One of the cruelest crimes to have befallen the oppressed Bahai minority of Iran took place 40 years ago in the southern city of Shiraz. On June 18, 1983, 10 women aged 17 to 57 were executed. As they waited their turn, they were forced to watch as their fellow prisoners were hanged one by one in a public square.
Their “crime” was that they belonged to the Bahai faith and had refused to renounce it. The youngest was Mona Mahmoudnejad, a 17-year-old who had taught Bahai children who had been forbidden from attending school.
None of the women’s bodies were released to their families, so they were denied a proper burial according to their religious rites, and the relatives were denied a proper goodbye. The same was true of the six Bahai men executed two nights before in the same square, some of whom were related to the women.
After the 1979 Islamic Revolution, more than 200 members of the Bahai community were executed in Iran.
International outcry put a stop to the executions, but the persecution continues. Jascha Noltenius, the human rights officer of the Bahai community in Germany, says it is vital for the Bahai in Iran that the international community pays attention to their situation.
They “are subject to systematic persecution,” Noltenius told DW. “This is evidenced by a state doctrine that prevents their development, destroys their roots and denies them the chance to study and work, as well as recurring waves of arrests and convictions just because of their religious affiliation.”
He added that the “existence of the largest non-Muslim minority in Iran would be threatened” if the international media “did not report on this and if governments and human rights organizations around the world did not demand equal treatment for the Bahai, in accordance with Iran’s obligations under international law.”
Not protected as recognized religious minority
Comprising some 300,000 members, the Bahai community makes up the largest religious minority in Iran. But unlike Christians, Jews and Zoroastrians, they are not protected by Article 13 of the Iranian constitution as a recognized religious minority.
The Bahai faith, which emerged in 19th-century Iran and has its background in Shiite Islam, is an independent religion that, for example, promotes gender equality. This has been rejected by conservative Islamic clerics in the country since the very beginning.
The Bahai have also been persecuted from the start, but their suffering intensified dramatically after the Islamic Revolution.
Iran’s Shiite rulers consider members of the Bahai community as apostates and treat them as second-class citizens. Bahai places of worship are banned and their access to education and jobs is restricted.
The Bahai are often arrested and tortured at will; their property and assets confiscated. They are monitored and harassed by the state.

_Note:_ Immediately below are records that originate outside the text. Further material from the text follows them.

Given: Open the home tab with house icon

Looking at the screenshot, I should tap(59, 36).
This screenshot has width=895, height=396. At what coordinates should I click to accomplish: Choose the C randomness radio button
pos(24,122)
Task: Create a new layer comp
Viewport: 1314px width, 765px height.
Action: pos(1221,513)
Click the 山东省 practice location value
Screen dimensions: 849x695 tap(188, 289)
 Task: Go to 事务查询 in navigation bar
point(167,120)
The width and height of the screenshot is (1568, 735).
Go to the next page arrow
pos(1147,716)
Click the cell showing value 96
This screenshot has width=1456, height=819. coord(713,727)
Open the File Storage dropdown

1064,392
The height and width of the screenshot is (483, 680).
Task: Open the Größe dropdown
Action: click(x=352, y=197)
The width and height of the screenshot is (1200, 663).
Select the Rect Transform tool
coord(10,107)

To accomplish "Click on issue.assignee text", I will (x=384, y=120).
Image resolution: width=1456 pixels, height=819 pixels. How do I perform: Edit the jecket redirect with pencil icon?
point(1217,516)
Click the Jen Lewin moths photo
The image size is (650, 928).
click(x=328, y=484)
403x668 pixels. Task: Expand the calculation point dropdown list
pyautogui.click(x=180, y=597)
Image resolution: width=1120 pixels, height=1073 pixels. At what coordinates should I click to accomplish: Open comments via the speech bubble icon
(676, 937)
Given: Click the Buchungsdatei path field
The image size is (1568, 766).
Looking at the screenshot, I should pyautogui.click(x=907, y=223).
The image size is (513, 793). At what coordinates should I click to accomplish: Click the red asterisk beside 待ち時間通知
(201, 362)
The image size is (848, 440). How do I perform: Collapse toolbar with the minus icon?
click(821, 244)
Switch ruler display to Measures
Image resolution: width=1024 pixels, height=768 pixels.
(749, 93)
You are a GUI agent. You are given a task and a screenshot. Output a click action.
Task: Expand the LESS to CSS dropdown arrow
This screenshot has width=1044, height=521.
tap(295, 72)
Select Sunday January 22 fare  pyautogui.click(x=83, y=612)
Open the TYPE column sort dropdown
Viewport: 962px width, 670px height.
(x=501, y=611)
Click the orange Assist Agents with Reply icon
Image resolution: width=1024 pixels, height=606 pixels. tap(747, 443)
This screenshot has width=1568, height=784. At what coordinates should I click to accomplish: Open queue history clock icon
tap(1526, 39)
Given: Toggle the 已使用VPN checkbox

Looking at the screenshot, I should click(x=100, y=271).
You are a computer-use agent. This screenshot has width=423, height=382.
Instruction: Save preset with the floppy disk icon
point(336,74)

Poet Mahvash Sabet tortured in jail
In the wake of the brutal suppression of nationwide anti-regime protests last year, pressure on the Bahai has intensified. On June 10, the daughter of the imprisoned poet Mahvash Sabet said in an interview with the US-based TV station Iran International that her family’s assets had been seized.
“My father was forced to hand over to the authorities a building that he financed brick by brick with his hard work. Just because we are Bahai,” said Negar Sabat, who now lives in Australia.
She also said that her 70-year-old mother, one of the most famous members of the Bahai community in Iran, had been maltreated in prison.
In May, PEN International, a worldwide association of writers, had reported that Mahvash Sabet’s knees had been broken during an interrogation. She had been forced to sit and her chair had been repeatedly slammed against the wall. X-rays taken at the jail had shown that torture had caused the fractures.
In 2017, Mahvash Sabet, whose Prison Poems were published in English in 2013, was named the PEN International Writer of Courage. The poet and former teacher was incarcerated from 2008 to 2017 because of her faith. In November 2022, a judge sentenced her to 10 more years for “not learning her lesson.”
Growing sympathy for Bahai in Iran
“The sensitivity of Iranian society toward the Bahai community has increased,” said Iranian rights activist and Bahai community member Zhinoos Forootan. “When we report on the persecution and imprisonment of Bahai, we no longer hear comments such as ‘Maybe they did something and that’s why they were arrested’,” she said.
People in Iran are better informed because of the internet and social media, Forootan told DW from Australia where she is studying.
The Bahai International Community launched the #OurStoryIsOne to mark the 40th anniversary of the execution of the 10 Bahai women in Iran, to honor the executed women and women’s struggle for equality in general in Iran.
“Campaigns such as #OurStoryIsOne are helping to show that we are all working for the same cause,” Forootan said.